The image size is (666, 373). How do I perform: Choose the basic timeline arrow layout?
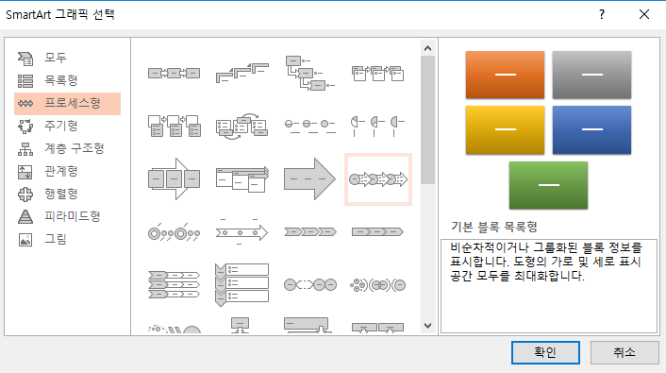[241, 232]
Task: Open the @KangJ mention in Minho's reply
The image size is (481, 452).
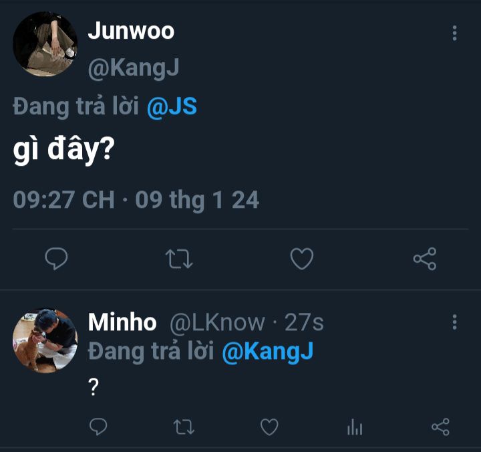Action: pyautogui.click(x=267, y=351)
***
CHALLENGE -
Copy out the rows from the line containing "Task: Open the" through the last row, and leave the pictures out.

OUTPUT -
Task: Open the @KangJ mention in Minho's reply
The image size is (481, 452).
Action: pyautogui.click(x=267, y=351)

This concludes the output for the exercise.